BEGIN Records shown

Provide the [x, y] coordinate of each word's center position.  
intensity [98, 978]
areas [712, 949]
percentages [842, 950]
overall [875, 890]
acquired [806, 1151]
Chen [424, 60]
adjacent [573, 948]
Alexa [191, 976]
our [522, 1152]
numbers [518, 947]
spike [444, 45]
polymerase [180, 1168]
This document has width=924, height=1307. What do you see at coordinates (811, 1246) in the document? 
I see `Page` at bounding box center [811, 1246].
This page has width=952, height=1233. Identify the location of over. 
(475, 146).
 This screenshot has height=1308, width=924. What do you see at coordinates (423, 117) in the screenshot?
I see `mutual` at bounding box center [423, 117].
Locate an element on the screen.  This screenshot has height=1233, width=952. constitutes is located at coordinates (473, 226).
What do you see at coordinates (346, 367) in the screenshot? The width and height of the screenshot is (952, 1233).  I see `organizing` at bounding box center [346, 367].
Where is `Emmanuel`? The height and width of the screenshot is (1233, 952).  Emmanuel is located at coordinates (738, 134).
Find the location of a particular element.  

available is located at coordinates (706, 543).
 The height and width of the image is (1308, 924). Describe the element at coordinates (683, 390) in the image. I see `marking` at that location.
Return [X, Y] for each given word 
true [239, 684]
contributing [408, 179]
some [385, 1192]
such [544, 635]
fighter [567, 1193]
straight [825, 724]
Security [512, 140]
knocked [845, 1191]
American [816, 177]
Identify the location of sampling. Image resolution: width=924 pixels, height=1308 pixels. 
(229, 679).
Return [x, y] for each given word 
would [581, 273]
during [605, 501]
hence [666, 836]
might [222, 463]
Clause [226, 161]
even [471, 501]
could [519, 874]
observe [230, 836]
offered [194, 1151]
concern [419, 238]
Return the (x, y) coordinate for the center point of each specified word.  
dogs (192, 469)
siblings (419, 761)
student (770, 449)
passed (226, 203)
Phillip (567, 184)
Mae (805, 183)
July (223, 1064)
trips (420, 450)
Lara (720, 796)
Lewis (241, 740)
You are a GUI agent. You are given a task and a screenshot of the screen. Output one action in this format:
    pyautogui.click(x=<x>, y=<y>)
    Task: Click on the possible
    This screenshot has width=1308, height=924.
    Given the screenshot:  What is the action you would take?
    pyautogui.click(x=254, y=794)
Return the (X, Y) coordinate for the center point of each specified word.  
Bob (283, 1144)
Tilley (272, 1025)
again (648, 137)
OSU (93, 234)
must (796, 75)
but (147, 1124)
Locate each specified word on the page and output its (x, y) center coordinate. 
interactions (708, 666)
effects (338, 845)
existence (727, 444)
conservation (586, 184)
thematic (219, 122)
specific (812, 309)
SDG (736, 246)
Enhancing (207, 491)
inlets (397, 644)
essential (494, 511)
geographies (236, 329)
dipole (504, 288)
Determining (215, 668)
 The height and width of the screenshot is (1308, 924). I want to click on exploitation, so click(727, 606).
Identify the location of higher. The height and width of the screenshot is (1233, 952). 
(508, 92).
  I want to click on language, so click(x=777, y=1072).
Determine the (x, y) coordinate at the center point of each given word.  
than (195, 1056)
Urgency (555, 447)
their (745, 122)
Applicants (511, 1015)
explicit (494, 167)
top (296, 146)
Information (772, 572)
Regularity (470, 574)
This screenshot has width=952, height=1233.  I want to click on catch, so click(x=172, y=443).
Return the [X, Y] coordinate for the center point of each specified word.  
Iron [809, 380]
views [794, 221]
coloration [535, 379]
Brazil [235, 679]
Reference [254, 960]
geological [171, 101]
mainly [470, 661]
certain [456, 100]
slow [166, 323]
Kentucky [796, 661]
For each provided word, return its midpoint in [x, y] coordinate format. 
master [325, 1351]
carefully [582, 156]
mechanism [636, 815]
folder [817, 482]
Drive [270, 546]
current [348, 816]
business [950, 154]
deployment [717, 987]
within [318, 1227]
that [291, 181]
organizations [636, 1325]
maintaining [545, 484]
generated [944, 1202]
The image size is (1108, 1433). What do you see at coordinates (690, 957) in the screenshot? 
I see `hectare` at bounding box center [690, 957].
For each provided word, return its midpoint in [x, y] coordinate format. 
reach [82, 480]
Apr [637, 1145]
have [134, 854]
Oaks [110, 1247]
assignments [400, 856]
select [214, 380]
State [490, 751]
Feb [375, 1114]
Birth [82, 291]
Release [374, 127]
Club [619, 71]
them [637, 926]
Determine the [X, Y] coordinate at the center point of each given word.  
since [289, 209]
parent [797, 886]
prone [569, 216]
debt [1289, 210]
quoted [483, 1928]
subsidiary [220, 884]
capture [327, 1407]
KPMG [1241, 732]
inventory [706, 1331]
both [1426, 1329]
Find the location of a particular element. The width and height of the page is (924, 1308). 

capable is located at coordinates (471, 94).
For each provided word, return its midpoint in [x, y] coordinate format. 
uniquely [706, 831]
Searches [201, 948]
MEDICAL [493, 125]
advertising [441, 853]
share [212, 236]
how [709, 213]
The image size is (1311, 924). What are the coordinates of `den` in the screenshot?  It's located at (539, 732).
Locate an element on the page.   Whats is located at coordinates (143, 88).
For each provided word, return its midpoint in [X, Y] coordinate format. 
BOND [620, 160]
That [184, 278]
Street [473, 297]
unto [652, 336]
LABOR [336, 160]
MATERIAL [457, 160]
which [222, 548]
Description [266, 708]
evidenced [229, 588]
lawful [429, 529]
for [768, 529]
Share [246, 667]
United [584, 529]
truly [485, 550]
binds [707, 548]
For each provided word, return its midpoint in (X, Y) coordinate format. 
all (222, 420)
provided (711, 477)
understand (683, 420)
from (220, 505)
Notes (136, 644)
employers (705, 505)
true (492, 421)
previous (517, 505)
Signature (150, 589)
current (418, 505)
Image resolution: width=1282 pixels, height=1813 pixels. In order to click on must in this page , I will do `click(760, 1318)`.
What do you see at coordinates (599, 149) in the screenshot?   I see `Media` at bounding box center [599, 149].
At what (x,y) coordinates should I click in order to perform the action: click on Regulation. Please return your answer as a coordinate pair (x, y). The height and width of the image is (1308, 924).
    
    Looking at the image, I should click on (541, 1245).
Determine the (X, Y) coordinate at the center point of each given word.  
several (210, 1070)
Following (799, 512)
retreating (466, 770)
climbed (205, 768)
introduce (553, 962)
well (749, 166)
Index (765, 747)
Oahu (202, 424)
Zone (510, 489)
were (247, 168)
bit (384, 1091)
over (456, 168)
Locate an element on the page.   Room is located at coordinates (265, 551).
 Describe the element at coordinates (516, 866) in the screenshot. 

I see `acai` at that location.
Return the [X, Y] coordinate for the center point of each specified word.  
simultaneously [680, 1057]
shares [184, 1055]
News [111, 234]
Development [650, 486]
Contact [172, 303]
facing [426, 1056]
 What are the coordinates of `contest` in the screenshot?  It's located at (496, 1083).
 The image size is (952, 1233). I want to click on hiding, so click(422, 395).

END Records shown

- **To do**:
Gather each line in the rows above that contains the string "element".

- **Answer in full**:
Locate an element on the screen.  This screenshot has height=1233, width=952. constitutes is located at coordinates (473, 226).
Find the location of a particular element.  
 The height and width of the image is (1308, 924). Describe the element at coordinates (683, 390) in the image. I see `marking` at that location.
Find the location of a particular element. The width and height of the page is (924, 1308). 
Locate an element on the page.   Whats is located at coordinates (143, 88).
Locate an element on the page.   Room is located at coordinates (265, 551).
 Describe the element at coordinates (516, 866) in the screenshot. 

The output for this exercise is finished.